[Date Prev][Date Next][Thread Prev][Thread Next][Date Index][Thread Index]
#1416: USEPRO 3.9: Reinjection and Injection-Date
Okay, I took a long walk to think about this (which I should have done
before sending the last message -- I'm sorry, Charles, I'm confused by all
the specific examples but after thinking about this on a walk, I can see
the general drive of what you're getting at). Let's take a step back and
look at the theory. I think it's the specific use cases that are mixing
things up.
First, let's go back to the Netnews protocol as it exists today and look
at how injection and reinjection work without Injection-Date.
Every article has a unique identity in its message identifier, but we
don't expect agents to retain a database of every message identifier.
Therefore, in practice, articles are uniquely identified by the
combination of message identifier and Date header field. If the Date
header field is recent, we can rely on a database lookup for the message
identifier to know if we've seen this article before. If the Date header
field is old, we may not know whether we've seen this article before or
not, so we assume we have. Therefore, an article's functional identity is
the Date and message identifier pair. Uniquely identifying an article is
how we prevent duplicating that article on the network.
Now, in the current Netnews protocol, an injecting agent is responsible
for ensuring that every article has a unique identity by adding
Message-ID and Date header fields if they're not present in a
proto-article. However, the posting agent MAY assert the identity of the
article by filling out the Message-ID and Date header fields in advance,
in which case the injecting agent MUST use the existing identity of the
article.
In any case in which multiple injection happens, either in parallel
(submitting the same proto-article to multiple injecting agents) or in
serial (reinjection), the identity of the article must be preserved to
avoid the possibility of duplicating it on the network. So long as the
identity of the article is preserved, every agent on the network can
independently be assured that it won't accept a duplicate of an article.

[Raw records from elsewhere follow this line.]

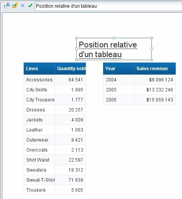Image resolution: width=182 pixels, height=199 pixels.
Task: Open the formula editor fx icon
Action: (x=7, y=5)
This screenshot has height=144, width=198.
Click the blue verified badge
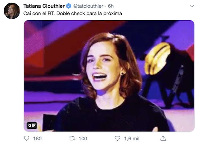[x=69, y=6]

This independent verification is important because it allows for multiple
independent paths of propagation.
Note that for proto-articles, this guarantee only holds if the posting
agent provides the identity of the article. Therefore, in the existing
Netnews protocol, it's best practice for a posting agent injecting an
article at multiple injection agents to provide the complete identity of
the article (both Message-ID and Date header fields) so that every copy of
the article has the same identity and no agent will accept multiple copies
of it. Reinjection similarly can be assured of not creating loops simply
by preserving the identity of the article (both Message-ID and Date header
fields) when reinjecting.
Note, however, that this means that the full propagation of a message is
constrained to only those sites that it can reach prior to the expiration
of its Date header field. So currently, reinjection breaks down if the
reinjection cannot happen within the staleness period of the Date header
(and it breaks down differently at different sites, so some sites in a
network may accept a delayed reinjected article and others may reject it).

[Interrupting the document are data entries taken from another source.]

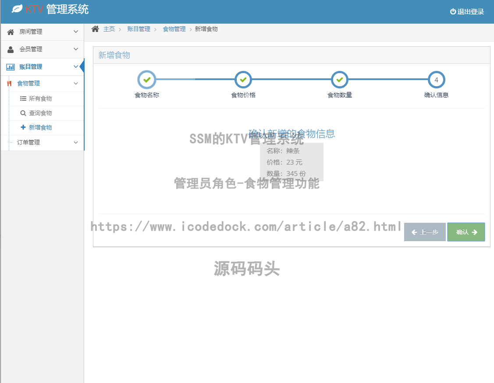The width and height of the screenshot is (494, 383).
Task: Select step 4 确认信息 circle
Action: 436,79
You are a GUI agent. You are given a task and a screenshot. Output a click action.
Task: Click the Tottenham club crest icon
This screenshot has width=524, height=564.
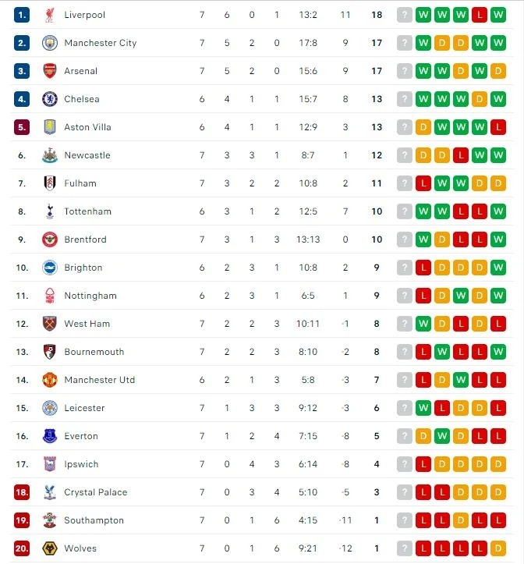50,211
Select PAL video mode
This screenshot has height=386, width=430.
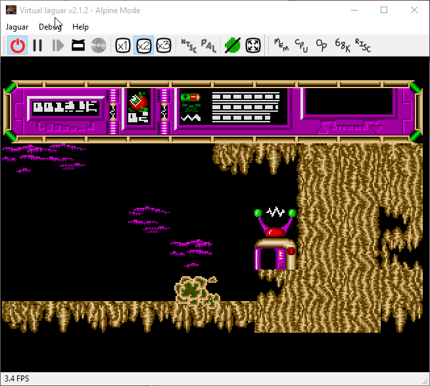208,45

This is the same as for relaying. The only difference is that reinjecting
agents are generally the sole path to reach a particular site, so if the
reinjection is delayed, articles go missing. Because of this, some
reinjecting agents change the identity of the message by regenerating the
Date header. More on the risks of that in a moment.
Now, the problem with this is that the Date header field carries two
meanings. It's part of the identity of the article, and it's also
human-readable information about when the message was composed. Some
posting agents always treat it as the former and either let the injecting
agent generate it or only generate it at injection time. Some posting
agents treat it as the latter and generate it at message composition time.
This means that proto-articles that are held for a time before injection
will either lose information about when the message was composed or will
run the risk of being rejected by servers because their Date header field
is stale.
The working group therefore introduced a new header, Injection-Date, which
serves *only* the protocol function and separates the protocol function
from the user presentation function. Date is now of interest only to
humans and contains the composition time, which serves no protocol
function. Injection-Date is part of the identity of the message.
However, as part of this change, we also changed who was responsible for
establishing the identity of a message. Now, the injecting agent *always*
establishes the identity of a proto-article, and the posting agent isn't
permitted to do so. Only when a proto-article is injected does it acquire
a unique identity in practice; prior to that, it will only have a message
identifier, which is not sufficient alone to prevent duplication of the
message.
This isn't a problem only for reinjection. It's a problem for every case
where an article is touched by multiple injecting agents. In particular,
since the introduction of Injection-Date, a proto-article that's injected
at multiple injecting agents will be assigned a slightly different
identity by each one. In the normal case, these identities will only vary
by seconds or at most minutes, which in practice is highly unlikely to
cause problems, but theoretically we still broke the identity model.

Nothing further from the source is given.